**Exercise goal**: Across the listing below, count every line where the string "quedó" appears, then give only the count.

**Available records**:

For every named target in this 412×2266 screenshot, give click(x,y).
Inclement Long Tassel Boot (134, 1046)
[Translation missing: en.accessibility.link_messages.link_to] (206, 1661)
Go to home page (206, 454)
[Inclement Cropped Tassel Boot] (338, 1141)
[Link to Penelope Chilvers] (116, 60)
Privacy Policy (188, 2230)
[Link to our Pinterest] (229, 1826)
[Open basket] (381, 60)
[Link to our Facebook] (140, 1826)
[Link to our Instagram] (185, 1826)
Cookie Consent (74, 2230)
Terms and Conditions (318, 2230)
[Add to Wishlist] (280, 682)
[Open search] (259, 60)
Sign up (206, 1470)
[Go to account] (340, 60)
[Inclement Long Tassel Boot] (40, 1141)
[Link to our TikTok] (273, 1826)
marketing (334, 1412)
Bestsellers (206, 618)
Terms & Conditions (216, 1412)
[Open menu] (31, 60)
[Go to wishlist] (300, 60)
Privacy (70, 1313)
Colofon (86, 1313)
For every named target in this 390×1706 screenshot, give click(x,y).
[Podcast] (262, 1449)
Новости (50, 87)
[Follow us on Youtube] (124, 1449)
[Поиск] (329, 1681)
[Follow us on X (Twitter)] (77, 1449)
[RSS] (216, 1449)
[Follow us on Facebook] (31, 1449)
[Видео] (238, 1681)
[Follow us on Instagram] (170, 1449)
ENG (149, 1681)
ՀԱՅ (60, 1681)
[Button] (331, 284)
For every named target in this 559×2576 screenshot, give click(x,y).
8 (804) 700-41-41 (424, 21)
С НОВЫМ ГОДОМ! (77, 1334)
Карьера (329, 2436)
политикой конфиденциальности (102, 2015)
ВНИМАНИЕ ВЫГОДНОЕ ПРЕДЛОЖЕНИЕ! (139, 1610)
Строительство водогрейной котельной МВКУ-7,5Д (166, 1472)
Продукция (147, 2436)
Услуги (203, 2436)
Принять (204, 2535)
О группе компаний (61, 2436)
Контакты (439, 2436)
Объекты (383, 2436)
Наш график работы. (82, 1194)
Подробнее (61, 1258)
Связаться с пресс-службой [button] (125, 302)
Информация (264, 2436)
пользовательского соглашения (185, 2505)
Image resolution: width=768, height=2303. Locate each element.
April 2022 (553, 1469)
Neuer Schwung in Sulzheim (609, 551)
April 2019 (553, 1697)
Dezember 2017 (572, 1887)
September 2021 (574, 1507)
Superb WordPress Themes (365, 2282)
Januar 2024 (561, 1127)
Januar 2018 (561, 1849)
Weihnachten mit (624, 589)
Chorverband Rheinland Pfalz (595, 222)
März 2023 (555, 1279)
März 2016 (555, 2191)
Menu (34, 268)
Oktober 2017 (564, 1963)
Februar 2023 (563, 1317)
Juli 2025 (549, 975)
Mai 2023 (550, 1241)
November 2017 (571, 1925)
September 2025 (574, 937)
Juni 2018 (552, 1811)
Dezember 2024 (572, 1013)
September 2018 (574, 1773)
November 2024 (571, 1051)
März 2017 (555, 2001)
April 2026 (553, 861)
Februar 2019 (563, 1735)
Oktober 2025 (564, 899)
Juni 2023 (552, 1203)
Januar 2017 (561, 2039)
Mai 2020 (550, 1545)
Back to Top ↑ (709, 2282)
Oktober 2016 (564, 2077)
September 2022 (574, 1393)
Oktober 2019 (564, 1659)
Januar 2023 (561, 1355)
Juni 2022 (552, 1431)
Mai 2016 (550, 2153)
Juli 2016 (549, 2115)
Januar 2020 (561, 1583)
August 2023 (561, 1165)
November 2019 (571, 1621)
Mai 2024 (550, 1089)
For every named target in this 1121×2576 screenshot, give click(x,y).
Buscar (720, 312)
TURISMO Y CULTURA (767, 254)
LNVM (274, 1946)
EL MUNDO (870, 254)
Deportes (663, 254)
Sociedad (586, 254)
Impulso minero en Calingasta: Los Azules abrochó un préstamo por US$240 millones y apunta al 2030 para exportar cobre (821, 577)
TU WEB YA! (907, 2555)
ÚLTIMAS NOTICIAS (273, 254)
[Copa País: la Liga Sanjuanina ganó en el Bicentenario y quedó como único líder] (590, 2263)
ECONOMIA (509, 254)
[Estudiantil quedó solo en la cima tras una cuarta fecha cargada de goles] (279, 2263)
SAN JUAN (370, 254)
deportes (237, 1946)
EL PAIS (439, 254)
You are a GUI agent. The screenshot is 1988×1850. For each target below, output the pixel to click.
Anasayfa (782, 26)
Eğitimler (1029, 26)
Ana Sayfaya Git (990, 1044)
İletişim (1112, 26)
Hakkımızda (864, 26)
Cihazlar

**Task result**: 2